Pierre Zaoui lutte auprès de ses amis et côtoie la maladie. Le fond de l’air est rose, et il apprend à ne pas voir le monde en noir et blanc. Et se souvient notamment comment Philippe Douste-Blazy prit fait et cause pour le mouvement. Engagé dans une thèse sur la notion d’espace, il erre quelque temps après son agrégation, sans projet déterminé, foudroyé par la mort d’une femme qu’il aimait, Nathalie. De ces années sida et de cette douleur naîtra un grand livre de philosophie : La Traversée des catastrophes (Seuil, 2010). Parce que, « si l’on se veut philosophe, il faut y aller, il faut descendre dans ces expériences sombres, impudiques, brûlantes », écrit-il.

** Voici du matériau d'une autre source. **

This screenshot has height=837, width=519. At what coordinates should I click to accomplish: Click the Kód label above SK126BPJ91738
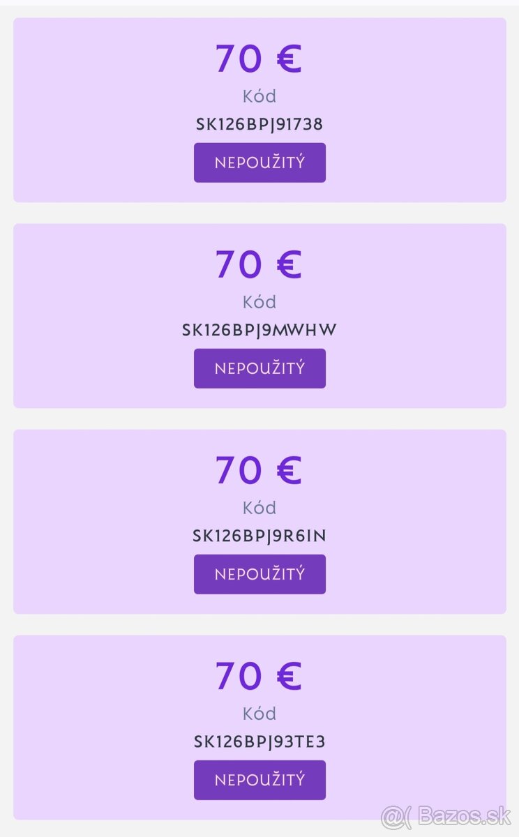[260, 96]
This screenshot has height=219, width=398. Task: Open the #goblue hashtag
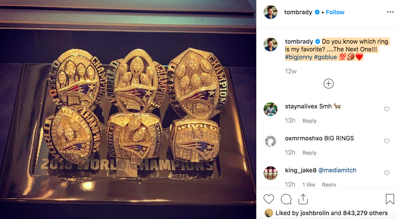coord(325,57)
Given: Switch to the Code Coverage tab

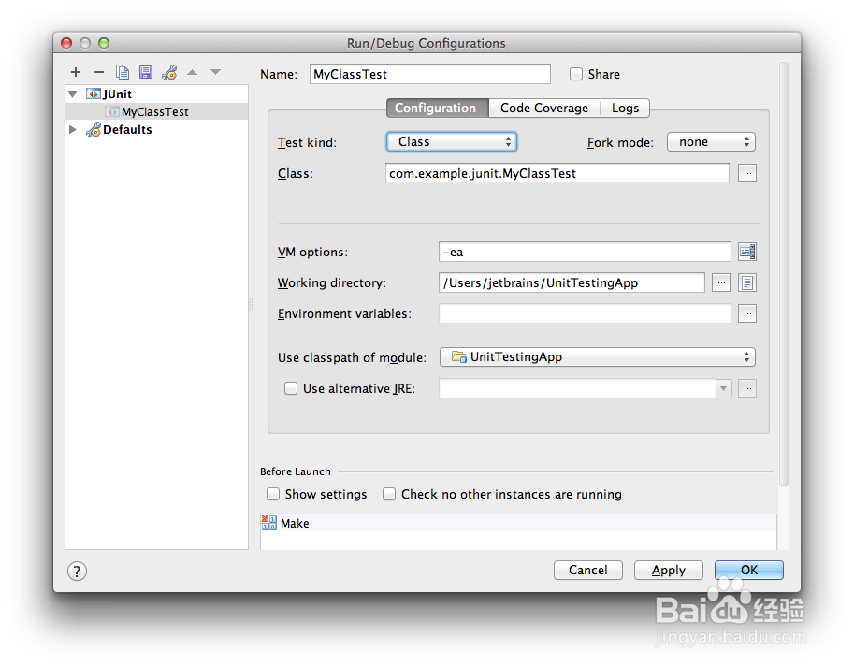Looking at the screenshot, I should 544,108.
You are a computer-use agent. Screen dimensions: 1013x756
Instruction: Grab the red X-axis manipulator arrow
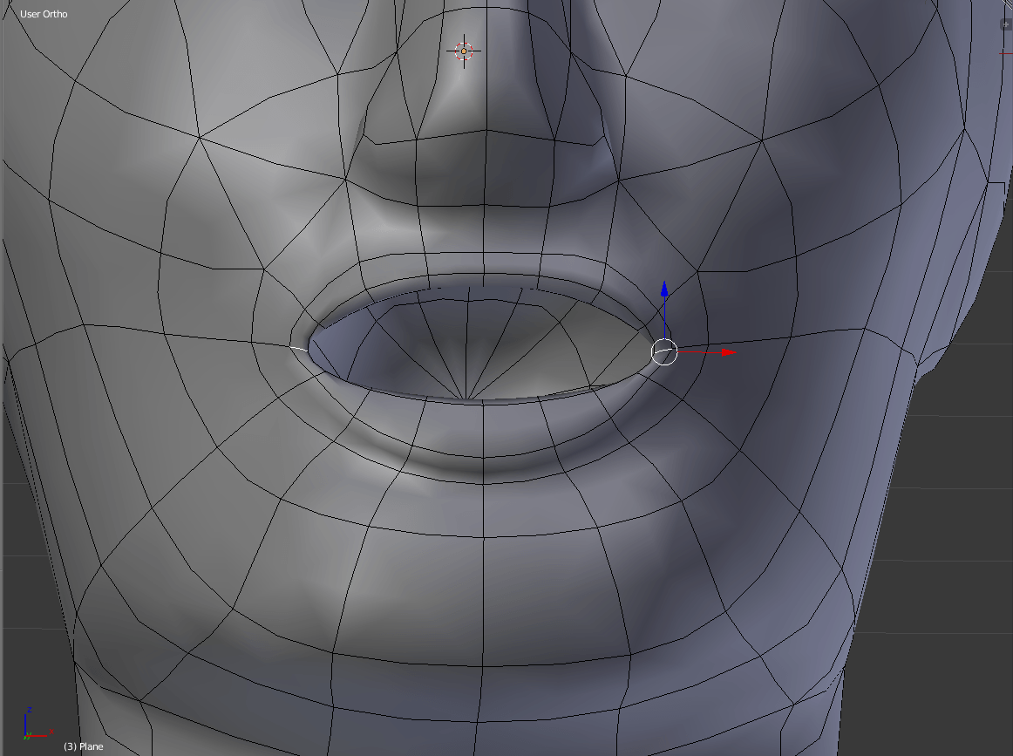pyautogui.click(x=727, y=352)
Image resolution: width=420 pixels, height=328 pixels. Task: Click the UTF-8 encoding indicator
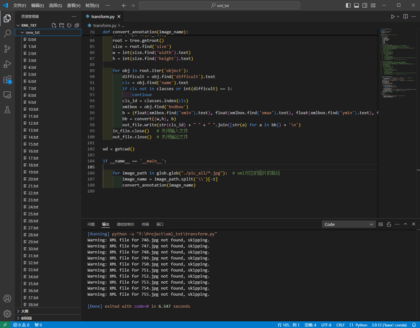click(x=326, y=325)
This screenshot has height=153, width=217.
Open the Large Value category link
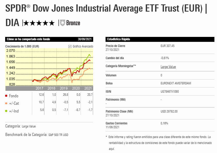(168, 67)
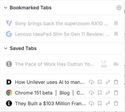Image resolution: width=125 pixels, height=112 pixels.
Task: Open the settings gear icon
Action: 119,8
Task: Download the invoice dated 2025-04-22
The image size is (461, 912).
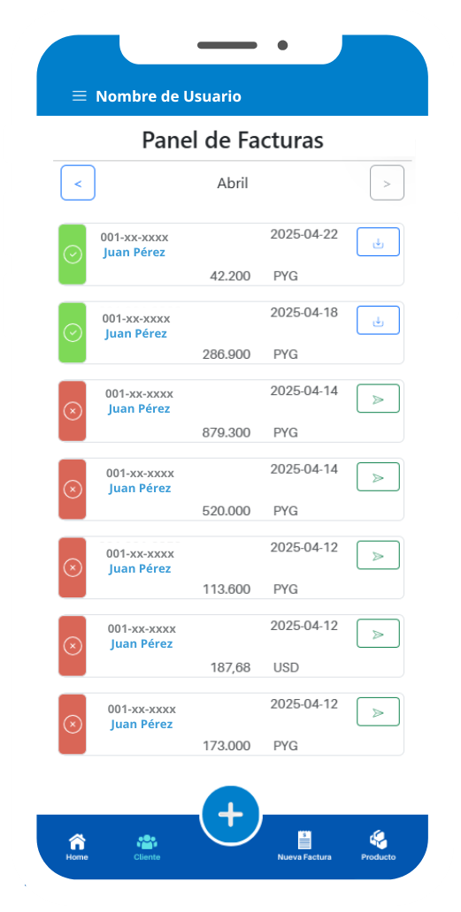Action: click(x=379, y=242)
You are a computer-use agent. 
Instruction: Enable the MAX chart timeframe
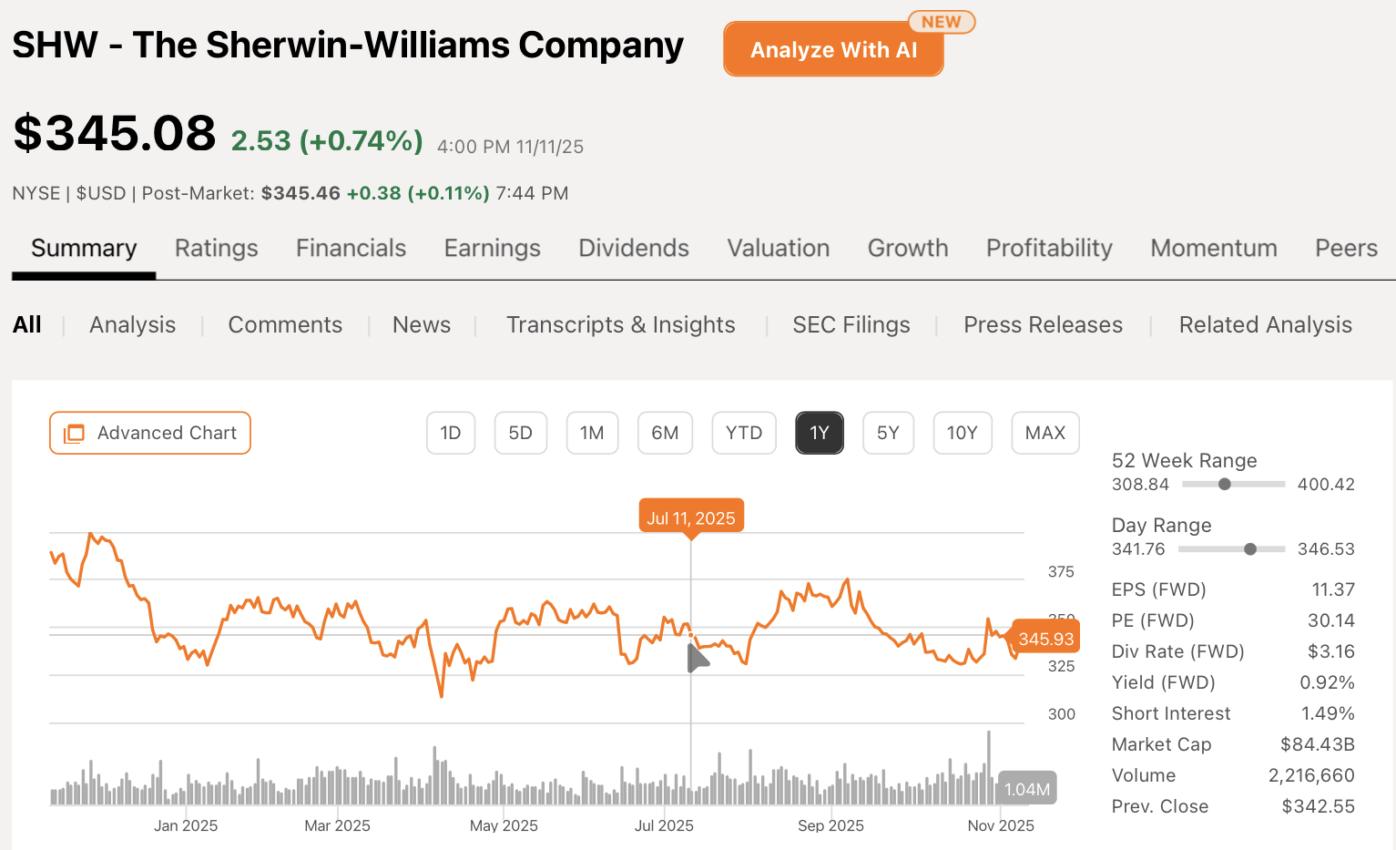point(1044,433)
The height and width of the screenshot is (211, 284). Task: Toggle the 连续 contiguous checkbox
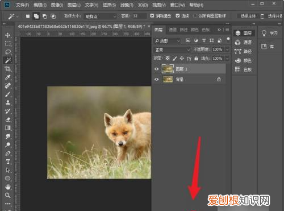tap(177, 16)
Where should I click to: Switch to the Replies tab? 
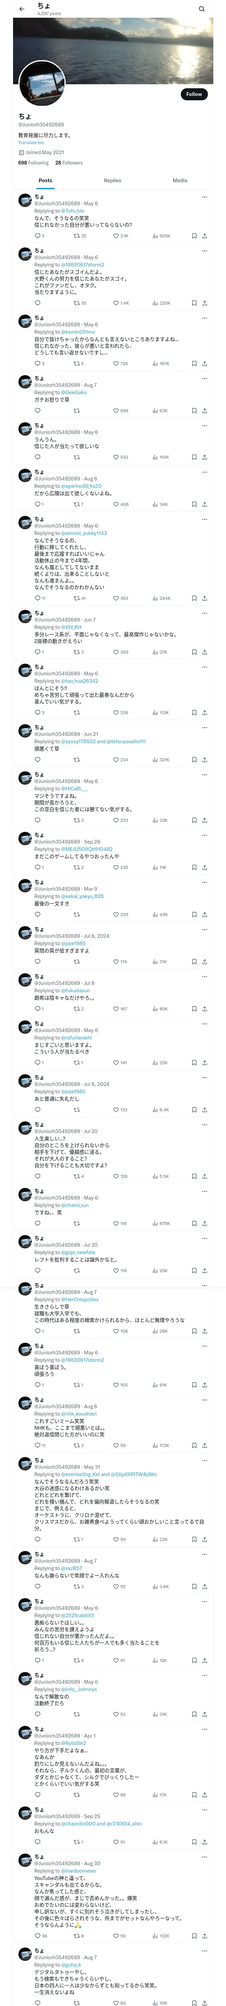click(112, 180)
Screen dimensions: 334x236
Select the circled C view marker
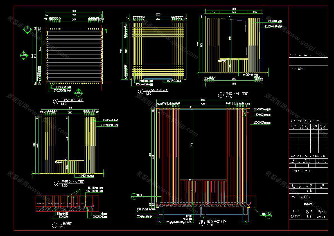tap(221, 95)
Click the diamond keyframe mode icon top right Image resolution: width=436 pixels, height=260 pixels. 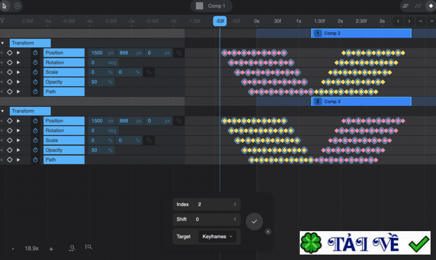[x=431, y=6]
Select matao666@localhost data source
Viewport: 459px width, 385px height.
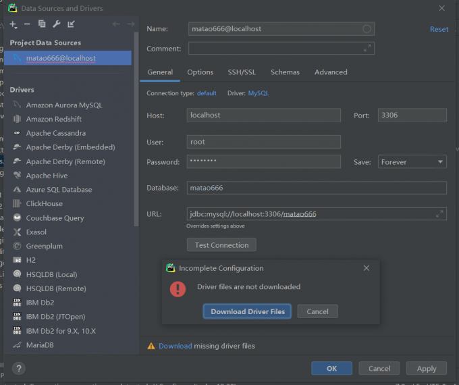click(61, 59)
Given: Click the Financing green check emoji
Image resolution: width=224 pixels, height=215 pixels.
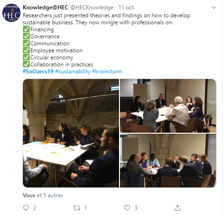Looking at the screenshot, I should point(26,29).
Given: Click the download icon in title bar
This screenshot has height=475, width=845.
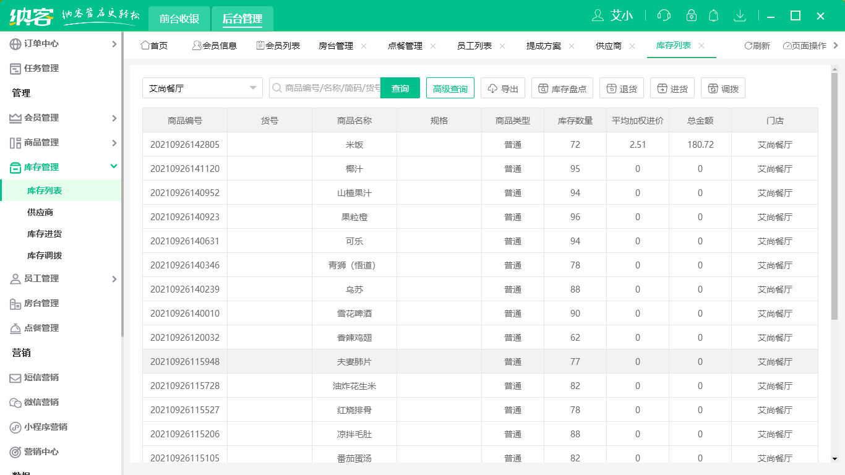Looking at the screenshot, I should point(740,15).
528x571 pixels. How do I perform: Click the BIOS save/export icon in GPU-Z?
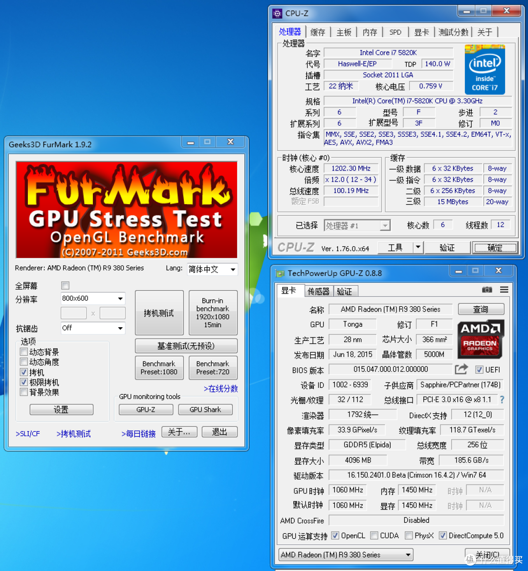[x=461, y=369]
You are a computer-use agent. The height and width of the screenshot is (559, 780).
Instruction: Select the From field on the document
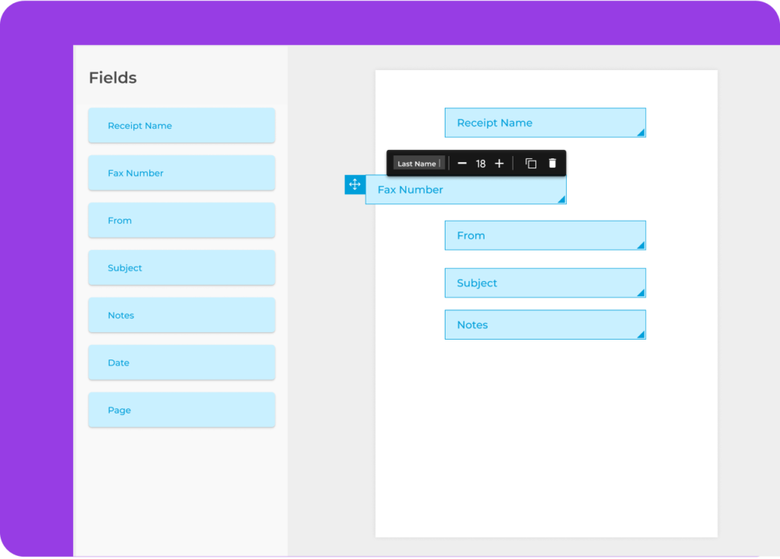coord(545,235)
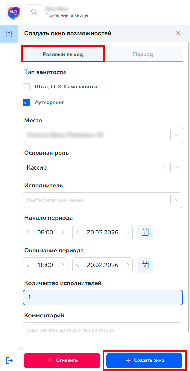Switch to the Период tab
The image size is (190, 371).
click(143, 54)
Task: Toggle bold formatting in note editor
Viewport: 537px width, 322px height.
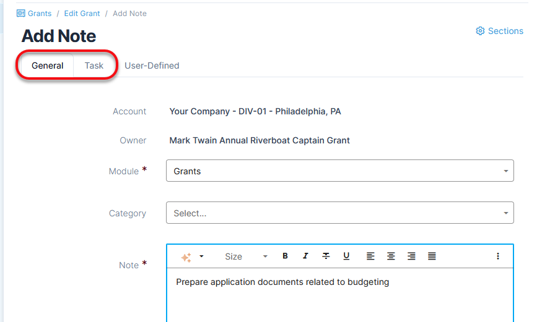Action: 285,256
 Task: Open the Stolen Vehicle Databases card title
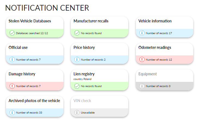[30, 21]
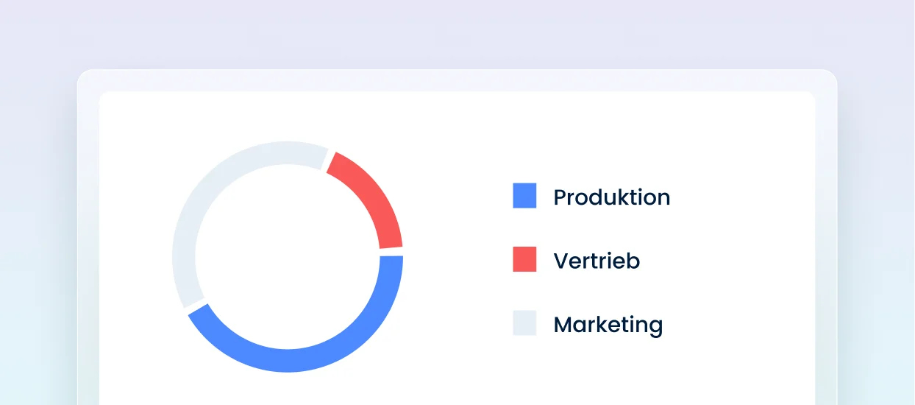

Parce qu’il « faut continuer »
De Spinoza, il a retenu qu’« un concept qui ne s’articule pas à une vérité affective ne vaut rien ». De Gilles Deleuze, que la philosophie ne doit pas être doctrinaire, mais « un système ouvert ». Ainsi La Traversée des catastrophes est un « livre de survie » qu’il a écrit « pour ne pas s’effondrer ». Parce qu’« il faut continuer », comme dit Beckett à la fin de L’Innommable, qu’il aime à citer, Pierre Zaoui continue. Homme de collectif, il participe à la revue Vacarme et a été membre du Collège international de philosophie de 2004 à 2010. Après deux études sur Spinoza et sur Hume, il écrit une réflexion philosophique sur la portée politique de la discrétion, qu’il envisage comme une « résistance » au règne de la mise en scène de soi (La discrétion. Ou l’art de disparaître, Autrement, 2013).
Est-il lui-même un homme discret ? « Pas du tout, d’ailleurs on n’a jamais vu un juif sépharade l’être ! », répond-il avec humour. Mais il « admire celles et ceux qui le sont », car « on écrit aussi pour devenir ce que l’on n’est pas ». Pierre Zaoui continue donc, avec au moins trois livres à présent en chantier. Une « théorie du couple », une rêverie autour des bulles de savon et un livre sur l’athéisme, intitulé « La Nef des insensés », car la question de la spiritualité ne sera pas réglée selon lui par « une focalisation stérile » sur les principes de la laïcité. Mais aussi parce que « la philosophie est la religion de ceux qui n’ont pas de religion », déclare celui qui « aime être un pont » et a été sauvé du pire par cet art de la réflexion dont il a fait profession.